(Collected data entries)
=== Begin Enclosure ===
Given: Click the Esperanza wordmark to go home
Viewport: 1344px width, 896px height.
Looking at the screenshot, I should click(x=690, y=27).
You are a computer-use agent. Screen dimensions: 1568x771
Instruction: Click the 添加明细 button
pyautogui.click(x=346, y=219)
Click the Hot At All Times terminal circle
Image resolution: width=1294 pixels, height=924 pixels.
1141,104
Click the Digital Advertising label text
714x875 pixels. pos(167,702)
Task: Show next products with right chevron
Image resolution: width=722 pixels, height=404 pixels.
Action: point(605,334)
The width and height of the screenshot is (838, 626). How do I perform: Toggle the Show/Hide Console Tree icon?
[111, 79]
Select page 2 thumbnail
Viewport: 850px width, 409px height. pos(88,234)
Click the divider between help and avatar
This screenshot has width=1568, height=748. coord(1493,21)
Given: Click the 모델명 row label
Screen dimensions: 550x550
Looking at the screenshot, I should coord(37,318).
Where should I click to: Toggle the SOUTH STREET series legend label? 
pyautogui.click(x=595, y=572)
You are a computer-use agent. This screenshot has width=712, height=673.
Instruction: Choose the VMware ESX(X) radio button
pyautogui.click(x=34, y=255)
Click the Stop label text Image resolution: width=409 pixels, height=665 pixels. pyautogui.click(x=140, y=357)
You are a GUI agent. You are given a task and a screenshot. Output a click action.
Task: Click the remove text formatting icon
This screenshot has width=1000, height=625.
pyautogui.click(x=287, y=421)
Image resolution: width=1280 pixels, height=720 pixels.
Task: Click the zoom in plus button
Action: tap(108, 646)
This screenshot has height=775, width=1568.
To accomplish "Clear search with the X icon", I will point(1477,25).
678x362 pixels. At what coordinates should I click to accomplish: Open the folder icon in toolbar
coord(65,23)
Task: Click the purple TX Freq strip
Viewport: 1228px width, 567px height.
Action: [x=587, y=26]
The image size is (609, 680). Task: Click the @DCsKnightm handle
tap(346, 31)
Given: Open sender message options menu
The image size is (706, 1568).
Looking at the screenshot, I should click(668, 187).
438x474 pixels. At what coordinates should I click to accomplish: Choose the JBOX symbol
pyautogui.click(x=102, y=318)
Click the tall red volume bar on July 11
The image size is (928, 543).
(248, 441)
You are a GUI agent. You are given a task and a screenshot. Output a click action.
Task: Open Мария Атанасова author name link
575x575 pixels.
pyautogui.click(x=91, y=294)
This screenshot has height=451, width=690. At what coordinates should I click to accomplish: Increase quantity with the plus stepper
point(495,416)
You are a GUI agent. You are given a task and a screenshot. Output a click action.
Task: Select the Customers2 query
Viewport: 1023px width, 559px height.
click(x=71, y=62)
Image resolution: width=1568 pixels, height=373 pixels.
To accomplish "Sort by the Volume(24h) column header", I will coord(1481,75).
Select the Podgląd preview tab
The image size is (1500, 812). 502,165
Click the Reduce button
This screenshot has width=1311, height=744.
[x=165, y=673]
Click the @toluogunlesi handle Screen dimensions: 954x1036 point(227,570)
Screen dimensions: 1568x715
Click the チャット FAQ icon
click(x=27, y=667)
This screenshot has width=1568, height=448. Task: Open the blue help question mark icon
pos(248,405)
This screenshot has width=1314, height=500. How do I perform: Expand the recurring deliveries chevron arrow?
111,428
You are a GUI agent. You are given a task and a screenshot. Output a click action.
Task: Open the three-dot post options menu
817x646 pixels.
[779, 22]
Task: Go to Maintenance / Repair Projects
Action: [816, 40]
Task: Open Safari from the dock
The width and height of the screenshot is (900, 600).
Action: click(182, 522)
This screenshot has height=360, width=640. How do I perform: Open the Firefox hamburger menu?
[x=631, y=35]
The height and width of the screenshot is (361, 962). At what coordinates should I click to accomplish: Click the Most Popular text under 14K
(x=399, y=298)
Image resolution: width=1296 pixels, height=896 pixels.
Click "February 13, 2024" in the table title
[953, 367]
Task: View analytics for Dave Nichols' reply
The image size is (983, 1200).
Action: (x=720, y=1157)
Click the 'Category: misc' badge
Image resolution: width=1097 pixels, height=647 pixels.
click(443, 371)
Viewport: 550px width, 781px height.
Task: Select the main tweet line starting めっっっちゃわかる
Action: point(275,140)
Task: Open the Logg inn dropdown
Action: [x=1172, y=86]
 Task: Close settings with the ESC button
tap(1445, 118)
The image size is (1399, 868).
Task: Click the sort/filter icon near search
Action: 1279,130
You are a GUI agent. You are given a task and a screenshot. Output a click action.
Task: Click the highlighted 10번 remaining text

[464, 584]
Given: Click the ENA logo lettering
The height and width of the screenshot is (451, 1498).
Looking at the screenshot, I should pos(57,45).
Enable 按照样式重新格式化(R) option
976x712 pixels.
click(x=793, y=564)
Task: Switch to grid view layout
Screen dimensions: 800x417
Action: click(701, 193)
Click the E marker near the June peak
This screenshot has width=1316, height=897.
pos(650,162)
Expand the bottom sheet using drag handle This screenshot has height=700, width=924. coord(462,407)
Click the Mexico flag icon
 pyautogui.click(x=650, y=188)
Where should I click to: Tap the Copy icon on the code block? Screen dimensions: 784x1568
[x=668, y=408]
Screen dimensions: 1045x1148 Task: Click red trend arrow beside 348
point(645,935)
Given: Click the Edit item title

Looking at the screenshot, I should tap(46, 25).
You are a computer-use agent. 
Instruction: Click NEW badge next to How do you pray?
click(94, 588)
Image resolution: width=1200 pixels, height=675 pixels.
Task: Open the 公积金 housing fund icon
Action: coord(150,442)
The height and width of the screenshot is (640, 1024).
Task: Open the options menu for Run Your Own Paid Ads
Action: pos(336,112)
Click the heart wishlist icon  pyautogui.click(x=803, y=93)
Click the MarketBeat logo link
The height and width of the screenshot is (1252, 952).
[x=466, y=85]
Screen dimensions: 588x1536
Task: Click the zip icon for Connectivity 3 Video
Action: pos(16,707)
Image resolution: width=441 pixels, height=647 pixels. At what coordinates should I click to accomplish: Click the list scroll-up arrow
=== End Enclosure ===
### Work instruction
Give back all the records above exactly as they were written.

### Task solution
Given: Click the Esperanza wordmark to go home
Viewport: 1344px width, 896px height.
Looking at the screenshot, I should click(x=690, y=27).
You are a computer-use agent. Screen dimensions: 1568x771
Instruction: Click the 添加明细 button
pyautogui.click(x=346, y=219)
Click the Hot At All Times terminal circle
Image resolution: width=1294 pixels, height=924 pixels.
1141,104
Click the Digital Advertising label text
714x875 pixels. pos(167,702)
Task: Show next products with right chevron
Image resolution: width=722 pixels, height=404 pixels.
Action: point(605,334)
The width and height of the screenshot is (838, 626). How do I perform: Toggle the Show/Hide Console Tree icon?
[111, 79]
Select page 2 thumbnail
Viewport: 850px width, 409px height. pos(88,234)
Click the divider between help and avatar
This screenshot has width=1568, height=748. coord(1493,21)
Given: Click the 모델명 row label
Screen dimensions: 550x550
Looking at the screenshot, I should coord(37,318).
Where should I click to: Toggle the SOUTH STREET series legend label? 
pyautogui.click(x=595, y=572)
You are a computer-use agent. This screenshot has width=712, height=673.
Instruction: Choose the VMware ESX(X) radio button
pyautogui.click(x=34, y=255)
Click the Stop label text Image resolution: width=409 pixels, height=665 pixels. pyautogui.click(x=140, y=357)
You are a GUI agent. You are given a task and a screenshot. Output a click action.
Task: Click the remove text formatting icon
This screenshot has width=1000, height=625.
pyautogui.click(x=287, y=421)
Image resolution: width=1280 pixels, height=720 pixels.
Task: Click the zoom in plus button
Action: tap(108, 646)
This screenshot has height=775, width=1568.
To accomplish "Clear search with the X icon", I will point(1477,25).
678x362 pixels. At what coordinates should I click to accomplish: Open the folder icon in toolbar
coord(65,23)
Task: Click the purple TX Freq strip
Viewport: 1228px width, 567px height.
Action: [x=587, y=26]
The image size is (609, 680). Task: Click the @DCsKnightm handle
tap(346, 31)
Given: Open sender message options menu
The image size is (706, 1568).
Looking at the screenshot, I should click(668, 187).
438x474 pixels. At what coordinates should I click to accomplish: Choose the JBOX symbol
pyautogui.click(x=102, y=318)
Click the tall red volume bar on July 11
The image size is (928, 543).
(248, 441)
You are a GUI agent. You are given a task and a screenshot. Output a click action.
Task: Open Мария Атанасова author name link
575x575 pixels.
pyautogui.click(x=91, y=294)
This screenshot has height=451, width=690. At what coordinates should I click to accomplish: Increase quantity with the plus stepper
point(495,416)
You are a GUI agent. You are given a task and a screenshot. Output a click action.
Task: Select the Customers2 query
Viewport: 1023px width, 559px height.
click(x=71, y=62)
Image resolution: width=1568 pixels, height=373 pixels.
To accomplish "Sort by the Volume(24h) column header", I will coord(1481,75).
Select the Podgląd preview tab
The image size is (1500, 812). 502,165
Click the Reduce button
This screenshot has width=1311, height=744.
[x=165, y=673]
Click the @toluogunlesi handle Screen dimensions: 954x1036 point(227,570)
Screen dimensions: 1568x715
Click the チャット FAQ icon
click(x=27, y=667)
This screenshot has width=1568, height=448. Task: Open the blue help question mark icon
pos(248,405)
This screenshot has width=1314, height=500. How do I perform: Expand the recurring deliveries chevron arrow?
111,428
You are a GUI agent. You are given a task and a screenshot. Output a click action.
Task: Open the three-dot post options menu
817x646 pixels.
[779, 22]
Task: Go to Maintenance / Repair Projects
Action: [816, 40]
Task: Open Safari from the dock
The width and height of the screenshot is (900, 600).
Action: click(182, 522)
This screenshot has height=360, width=640. How do I perform: Open the Firefox hamburger menu?
[x=631, y=35]
The height and width of the screenshot is (361, 962). At what coordinates should I click to accomplish: Click the Most Popular text under 14K
(x=399, y=298)
Image resolution: width=1296 pixels, height=896 pixels.
Click "February 13, 2024" in the table title
[953, 367]
Task: View analytics for Dave Nichols' reply
The image size is (983, 1200).
Action: (x=720, y=1157)
Click the 'Category: misc' badge
Image resolution: width=1097 pixels, height=647 pixels.
click(443, 371)
Viewport: 550px width, 781px height.
Task: Select the main tweet line starting めっっっちゃわかる
Action: point(275,140)
Task: Open the Logg inn dropdown
Action: [x=1172, y=86]
 Task: Close settings with the ESC button
tap(1445, 118)
The image size is (1399, 868).
Task: Click the sort/filter icon near search
Action: 1279,130
You are a GUI agent. You are given a task and a screenshot. Output a click action.
Task: Click the highlighted 10번 remaining text

[464, 584]
Given: Click the ENA logo lettering
The height and width of the screenshot is (451, 1498).
Looking at the screenshot, I should pos(57,45).
Enable 按照样式重新格式化(R) option
976x712 pixels.
click(x=793, y=564)
Task: Switch to grid view layout
Screen dimensions: 800x417
Action: click(701, 193)
Click the E marker near the June peak
This screenshot has width=1316, height=897.
pos(650,162)
Expand the bottom sheet using drag handle This screenshot has height=700, width=924. coord(462,407)
Click the Mexico flag icon
 pyautogui.click(x=650, y=188)
Where should I click to: Tap the Copy icon on the code block? Screen dimensions: 784x1568
[x=668, y=408]
Screen dimensions: 1045x1148 Task: Click red trend arrow beside 348
point(645,935)
Given: Click the Edit item title

Looking at the screenshot, I should tap(46, 25).
You are a computer-use agent. 
Instruction: Click NEW badge next to How do you pray?
click(94, 588)
Image resolution: width=1200 pixels, height=675 pixels.
Task: Open the 公积金 housing fund icon
Action: coord(150,442)
The height and width of the screenshot is (640, 1024).
Task: Open the options menu for Run Your Own Paid Ads
Action: pos(336,112)
Click the heart wishlist icon  pyautogui.click(x=803, y=93)
Click the MarketBeat logo link
The height and width of the screenshot is (1252, 952).
[x=466, y=85]
Screen dimensions: 588x1536
Task: Click the zip icon for Connectivity 3 Video
Action: pos(16,707)
Image resolution: width=441 pixels, height=647 pixels. At what coordinates should I click to accomplish: Click the list scroll-up arrow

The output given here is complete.